Die Gréco war eine französische Ikone der Nachkriegszeit, wie die Piaf, die Bardot oder die Moreau. Trotz Auftritten in Jean Cocteaus „Orphée“ oder Otto Premingers „Bonjour Tristesse“, wo sie ganz allein für Jean Seberg zu singen scheint, war es vor allem ihre sehr dunkle Stimme, die für immer in unseren Ohren klingen wird. Als Sechzehnjährige war sie von der Gestapo in Haft genommen worden, weil ihre Mutter der Résistance angehört hat. Kurz danach hat sie völlig auf sich allein gestellt ihre Heimatstadt Montpellier verlassen und ist nach Paris aufgebrochen.

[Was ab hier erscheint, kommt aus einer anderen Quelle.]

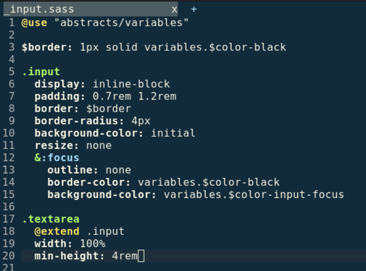
Task: Place cursor on the 100% width value
Action: [x=92, y=243]
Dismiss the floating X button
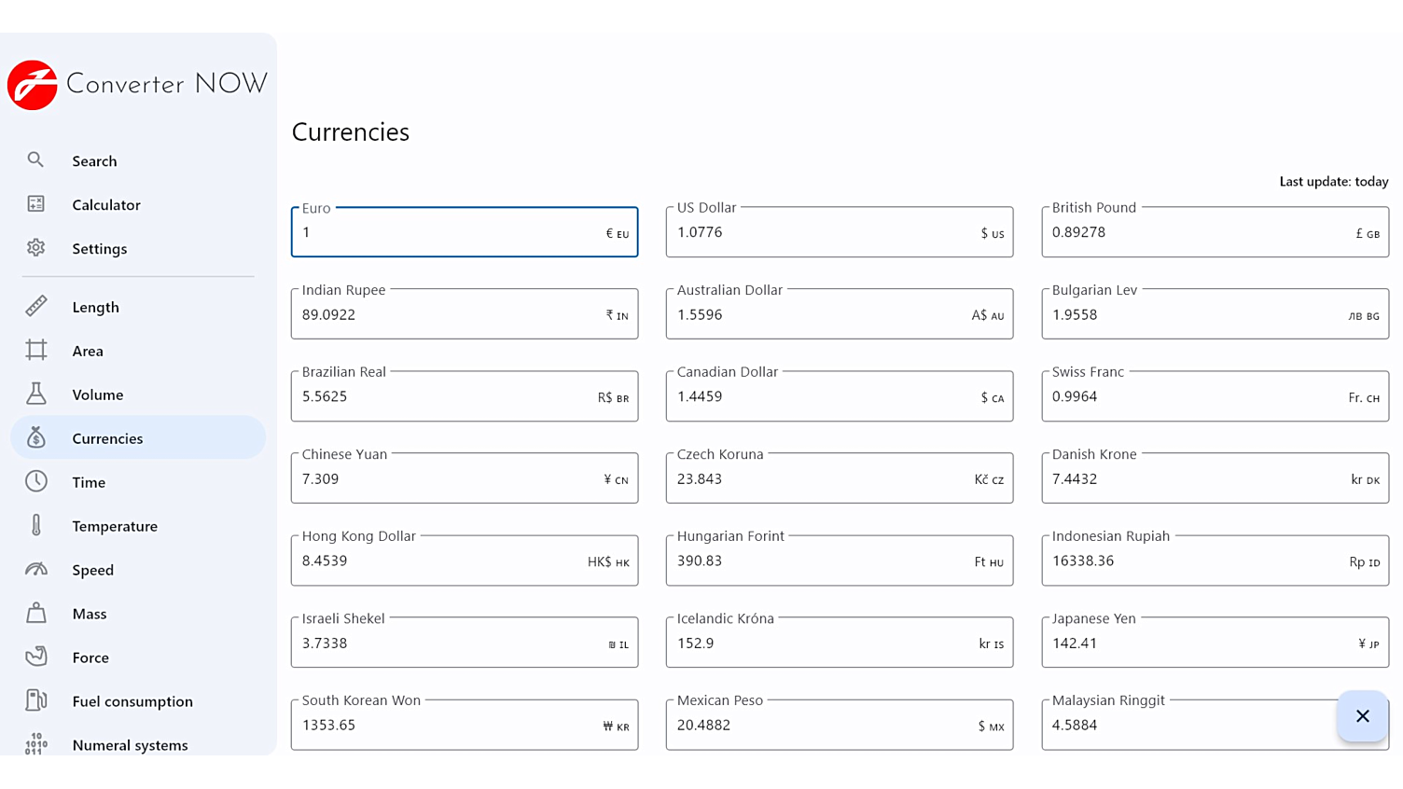The height and width of the screenshot is (789, 1403). [1362, 716]
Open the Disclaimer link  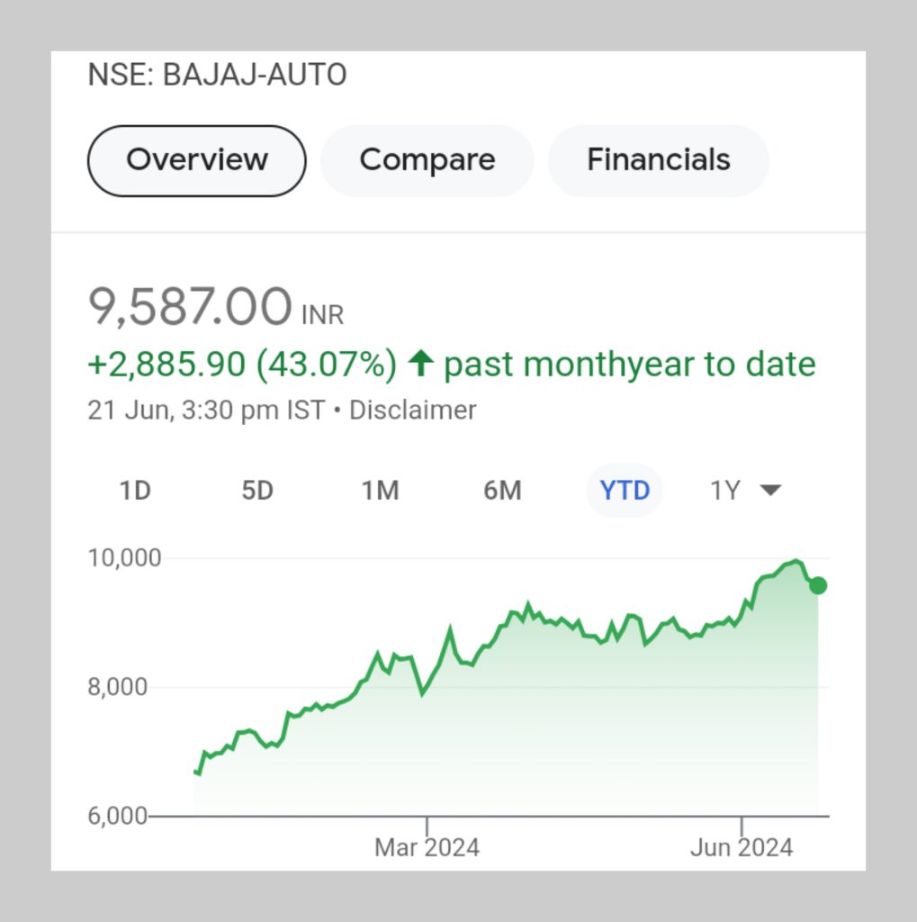tap(413, 411)
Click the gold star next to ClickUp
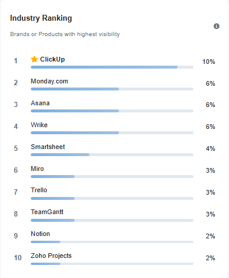This screenshot has height=278, width=229. click(34, 59)
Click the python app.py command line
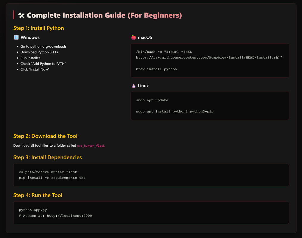The height and width of the screenshot is (238, 302). (33, 210)
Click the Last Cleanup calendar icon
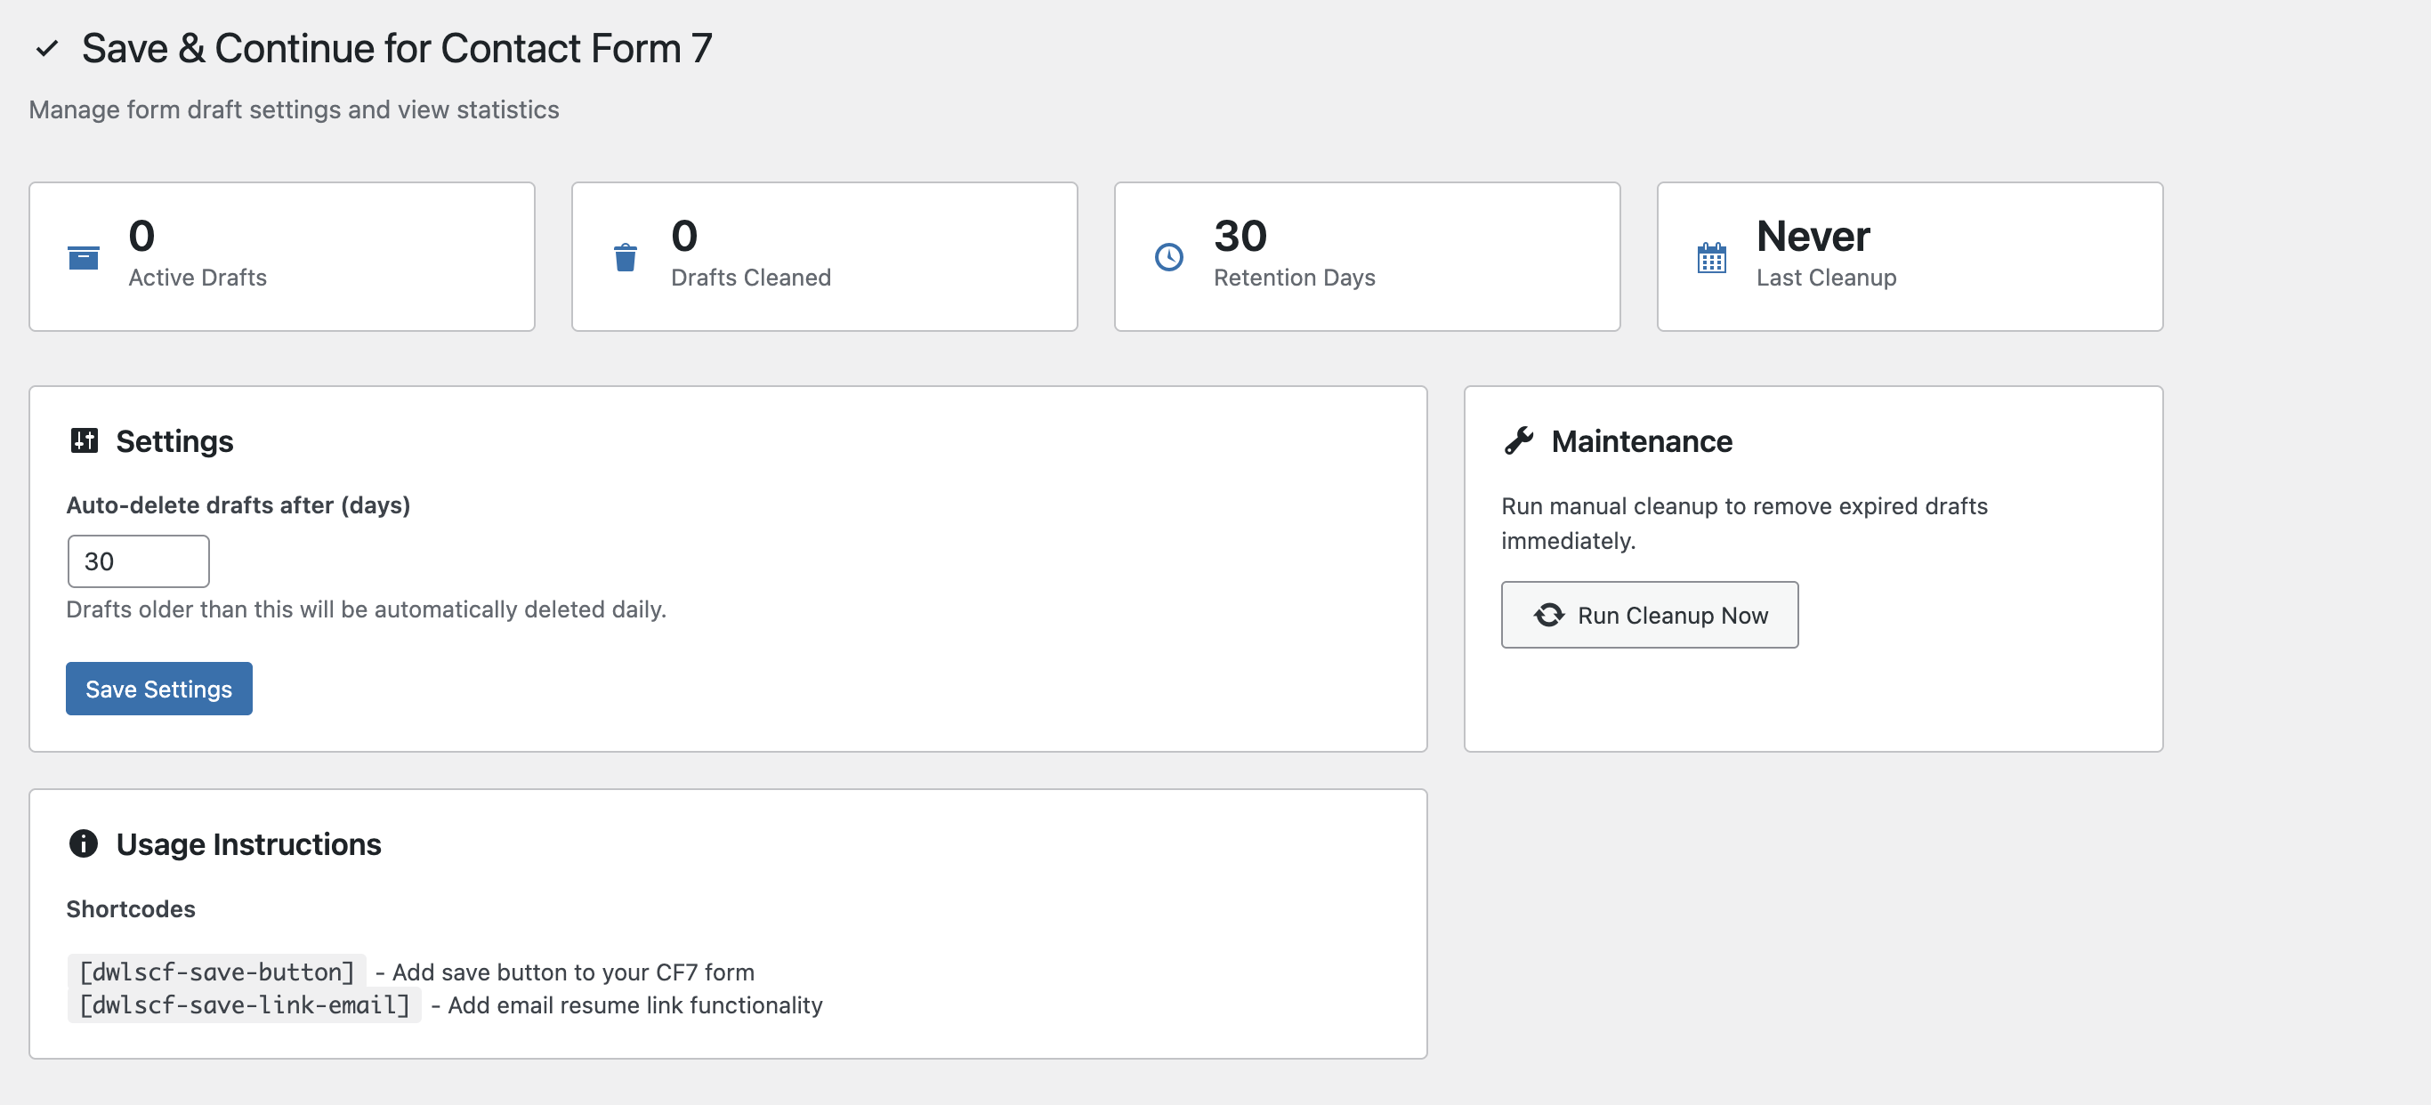This screenshot has width=2431, height=1105. pos(1711,257)

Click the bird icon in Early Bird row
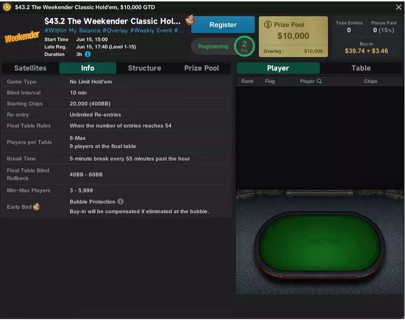pos(37,207)
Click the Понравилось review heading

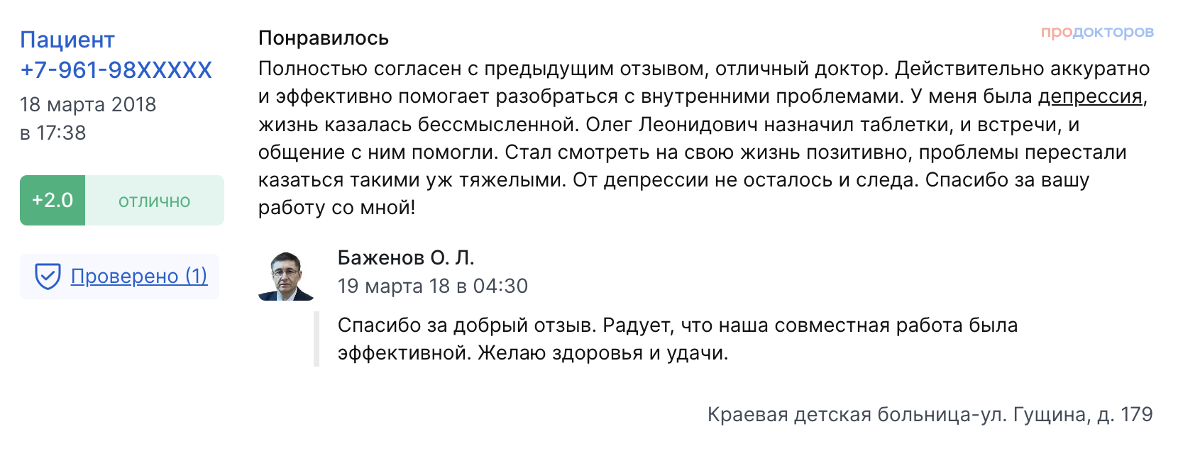[x=324, y=38]
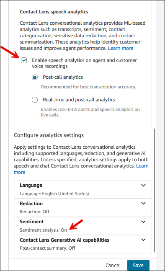Uncheck Enable speech analytics checkbox
The width and height of the screenshot is (165, 271).
tap(24, 60)

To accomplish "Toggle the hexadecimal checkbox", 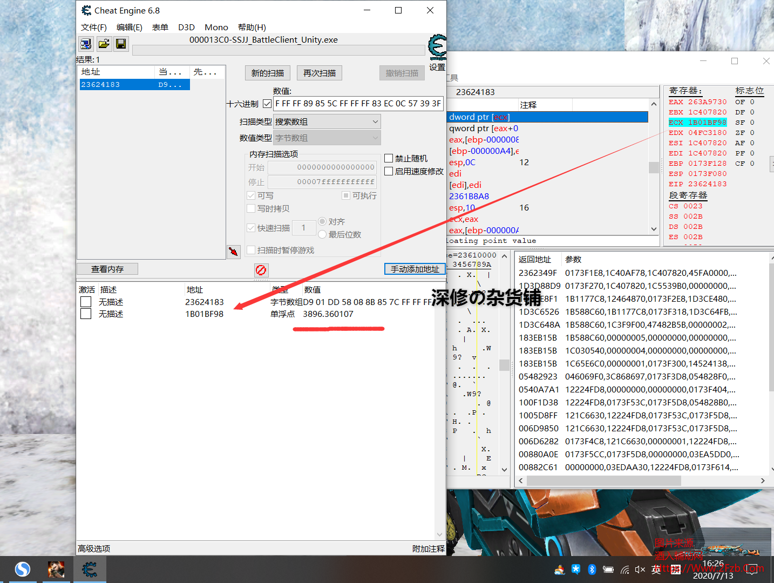I will [267, 104].
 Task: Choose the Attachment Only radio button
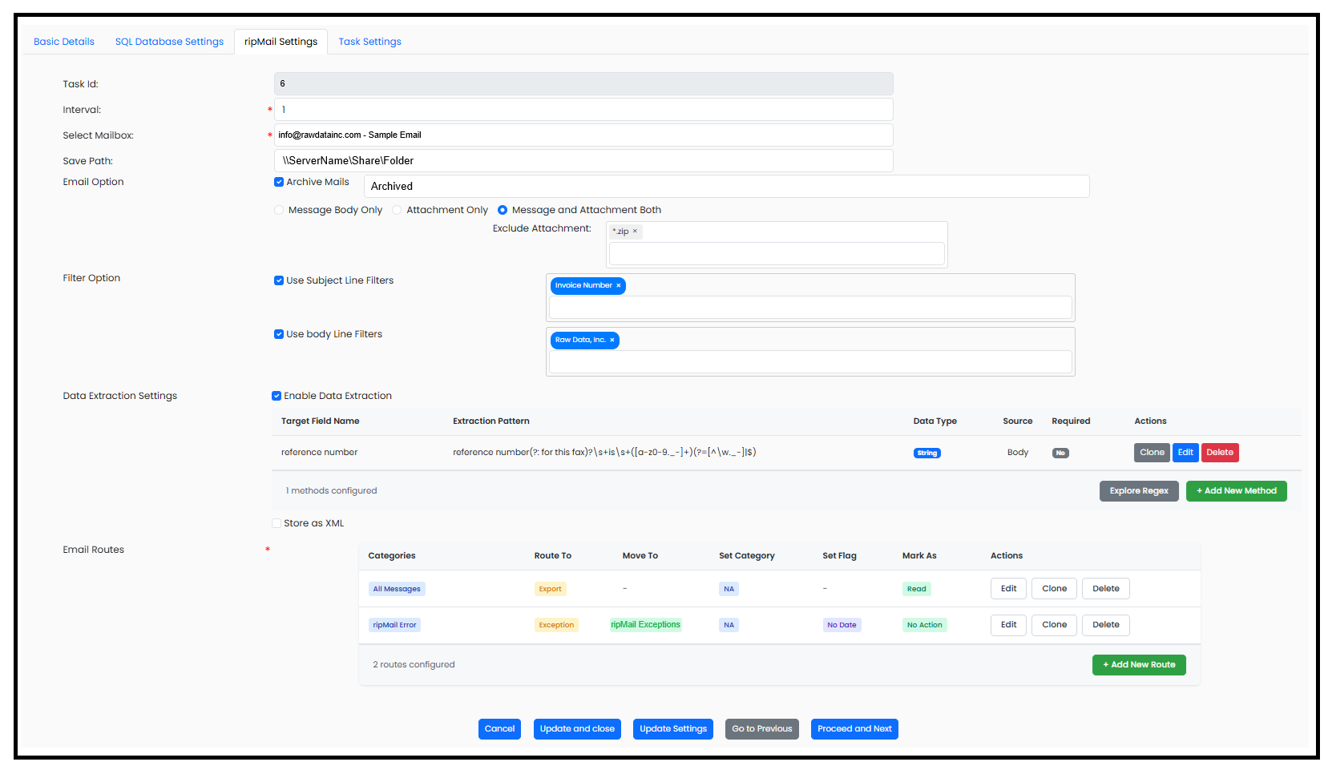click(397, 210)
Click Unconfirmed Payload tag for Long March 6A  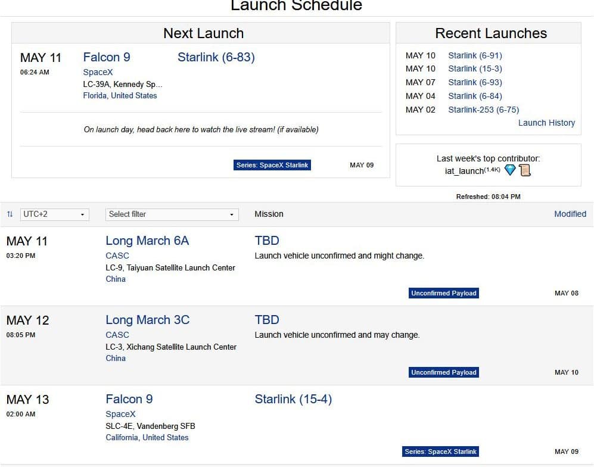tap(444, 293)
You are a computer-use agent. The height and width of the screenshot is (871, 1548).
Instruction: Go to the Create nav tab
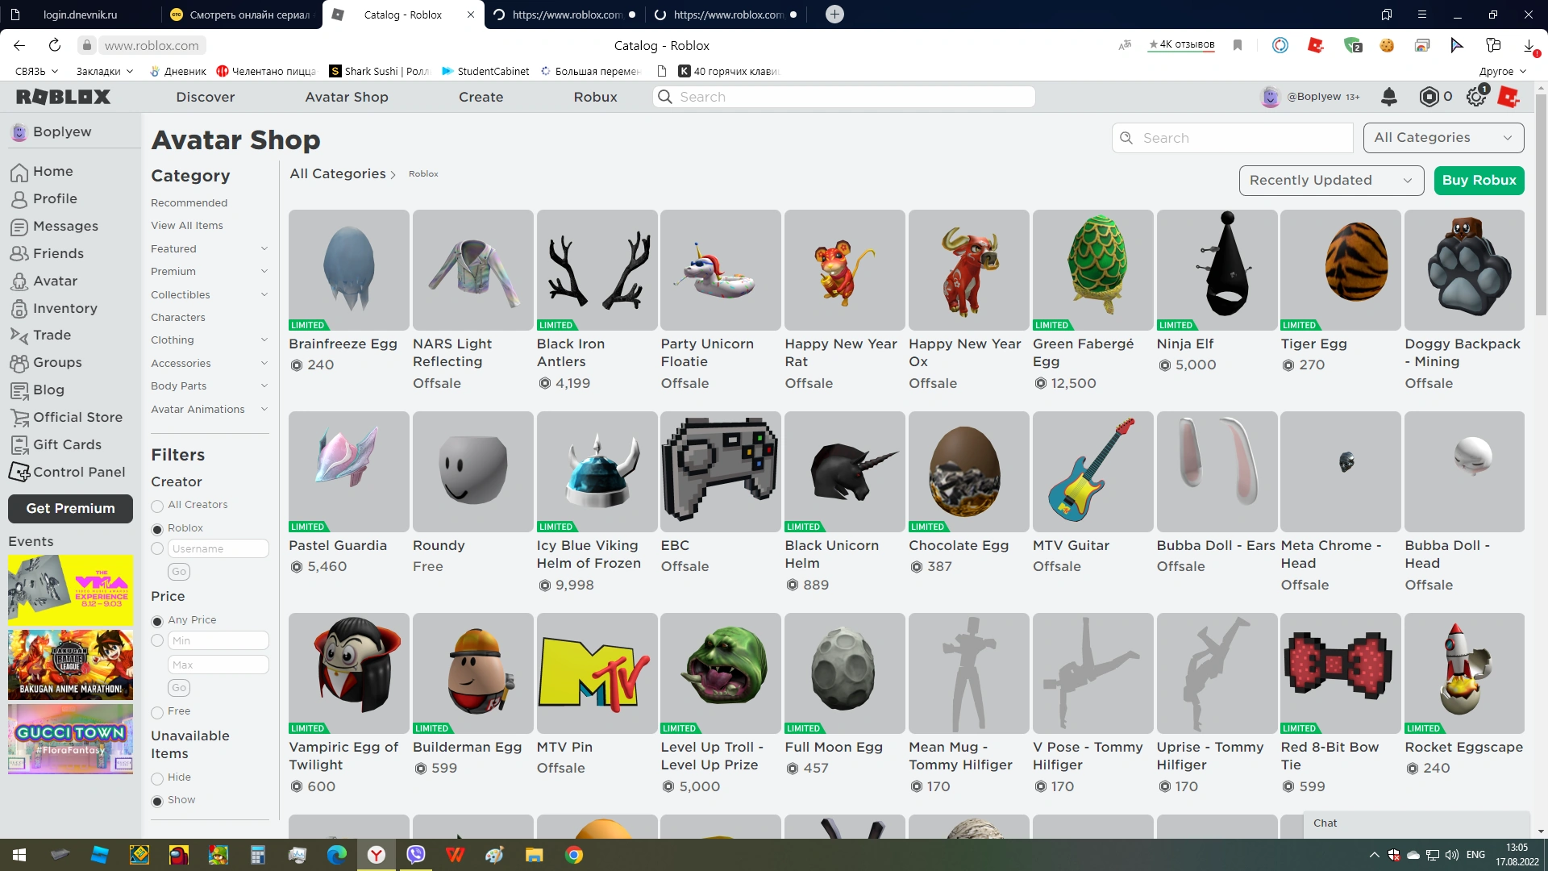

Ihre Karriere hat 1946 in ihrer Pariser Kellerbar „Tabou“ begonnen, in der sich auch Boris Vian und Albert Camus herumtrieben. Sehr bald wurde sie zur „Königin der Existentialisten“, der die ganze Künstlerbande zu Füßen lag. Auch der junge Miles Davis gehörte damals zu ihren Liebhabern. Im Laufe der Jahre schrieben ihr alle wichtigen Texter und Komponisten der Szene Chansons auf den Leib: Prévert, Kosma, Brassens, Brel, Béart, Ferré und Gainsbourg. Das Material verwandelte sie mit ihrem Sinn für Gesang und Schauspiel in ein eigenes Subgenre: das Gréco-Chanson. Lieder wie „Je suis comme je suis“, „Les feuilles mortes“, „La javanaise“, „Accordéon“ oder auch „Die Gammlerin“ hat sie mit ihrer Stimme transzendiert. „Wasserlilienbleich, mit dunklen Antilopenaugen, die Nase vorteilhaft operiert, im schwarzen Etuikleid, prägte sie Moden und Männer“, wie Ursula von Kardorff in der Zeit angemerkt hat, als die Gréco mit Michel Piccoli verheiratet war.

1988 hat die einstige „Muse“ des „linken Ufers“ dann ihren musikalischen Begleiter geheiratet, den einstigen Hauskomponisten von Brel: Gérard Jouannest. Nach ihrer Abschiedstournee ist Jouannest 2018 verstorben. Nun ist sie ihm am 23. September im Alter von 93 Jahren gefolgt.